Short exercise: Return the lines from the one containing "Minimize the Windows PowerShell window" through the end of the lines, reproducing them verbatim.

:: Raw data ::

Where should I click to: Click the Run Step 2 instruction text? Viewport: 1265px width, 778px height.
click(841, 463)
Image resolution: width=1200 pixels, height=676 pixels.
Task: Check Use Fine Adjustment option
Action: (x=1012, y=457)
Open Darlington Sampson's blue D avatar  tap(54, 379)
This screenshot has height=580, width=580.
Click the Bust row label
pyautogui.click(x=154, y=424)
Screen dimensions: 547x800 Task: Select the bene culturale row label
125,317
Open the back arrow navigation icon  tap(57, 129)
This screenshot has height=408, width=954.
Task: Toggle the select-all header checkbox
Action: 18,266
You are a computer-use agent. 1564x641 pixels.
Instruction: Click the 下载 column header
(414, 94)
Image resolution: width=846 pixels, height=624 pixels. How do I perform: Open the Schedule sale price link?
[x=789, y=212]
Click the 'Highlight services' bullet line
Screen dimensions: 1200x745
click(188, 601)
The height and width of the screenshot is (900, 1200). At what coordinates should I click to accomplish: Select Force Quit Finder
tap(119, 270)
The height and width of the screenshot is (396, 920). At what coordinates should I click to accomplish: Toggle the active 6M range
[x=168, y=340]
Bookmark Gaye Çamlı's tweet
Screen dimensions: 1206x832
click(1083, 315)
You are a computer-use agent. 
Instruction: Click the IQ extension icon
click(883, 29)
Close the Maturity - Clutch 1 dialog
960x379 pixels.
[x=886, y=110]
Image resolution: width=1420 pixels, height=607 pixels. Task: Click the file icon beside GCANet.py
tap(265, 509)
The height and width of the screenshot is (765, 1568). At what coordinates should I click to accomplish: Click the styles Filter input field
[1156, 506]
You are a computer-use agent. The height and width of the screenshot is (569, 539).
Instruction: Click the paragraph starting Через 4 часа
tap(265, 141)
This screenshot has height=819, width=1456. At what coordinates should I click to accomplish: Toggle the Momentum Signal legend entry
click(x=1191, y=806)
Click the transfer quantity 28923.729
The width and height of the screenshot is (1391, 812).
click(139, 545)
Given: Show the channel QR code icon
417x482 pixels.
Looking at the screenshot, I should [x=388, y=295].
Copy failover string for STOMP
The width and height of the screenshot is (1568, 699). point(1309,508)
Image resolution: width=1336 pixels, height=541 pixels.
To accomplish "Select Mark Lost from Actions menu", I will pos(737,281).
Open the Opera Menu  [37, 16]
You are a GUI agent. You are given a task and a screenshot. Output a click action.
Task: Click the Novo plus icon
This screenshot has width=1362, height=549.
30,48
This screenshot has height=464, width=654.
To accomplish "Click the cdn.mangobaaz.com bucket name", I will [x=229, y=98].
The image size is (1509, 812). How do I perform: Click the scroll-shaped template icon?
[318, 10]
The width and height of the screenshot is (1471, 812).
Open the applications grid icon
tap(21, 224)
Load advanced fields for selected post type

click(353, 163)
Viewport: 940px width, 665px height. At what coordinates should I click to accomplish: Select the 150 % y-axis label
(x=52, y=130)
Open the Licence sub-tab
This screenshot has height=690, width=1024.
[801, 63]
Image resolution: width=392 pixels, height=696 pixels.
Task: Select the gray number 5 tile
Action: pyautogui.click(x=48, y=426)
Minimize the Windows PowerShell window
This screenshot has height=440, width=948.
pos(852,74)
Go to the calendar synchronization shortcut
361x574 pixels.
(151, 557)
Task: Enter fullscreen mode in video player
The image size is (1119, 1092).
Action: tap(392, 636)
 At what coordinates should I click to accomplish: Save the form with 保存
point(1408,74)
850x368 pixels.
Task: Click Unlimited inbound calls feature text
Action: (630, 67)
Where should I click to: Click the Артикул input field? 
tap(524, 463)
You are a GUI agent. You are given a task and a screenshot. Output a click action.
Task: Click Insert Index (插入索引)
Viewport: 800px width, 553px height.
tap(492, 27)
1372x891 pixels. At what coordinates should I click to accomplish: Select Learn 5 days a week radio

:::

Exercise solution:
Minimize the Windows PowerShell window
This screenshot has height=440, width=948.
pos(852,74)
Go to the calendar synchronization shortcut
361x574 pixels.
(151, 557)
Task: Enter fullscreen mode in video player
The image size is (1119, 1092).
Action: tap(392, 636)
 At what coordinates should I click to accomplish: Save the form with 保存
point(1408,74)
850x368 pixels.
Task: Click Unlimited inbound calls feature text
Action: (630, 67)
Where should I click to: Click the Артикул input field? 
tap(524, 463)
You are a GUI agent. You are given a task and a screenshot. Output a click action.
Task: Click Insert Index (插入索引)
Viewport: 800px width, 553px height.
tap(492, 27)
1372x891 pixels. At what coordinates should I click to accomplish: Select Learn 5 days a week radio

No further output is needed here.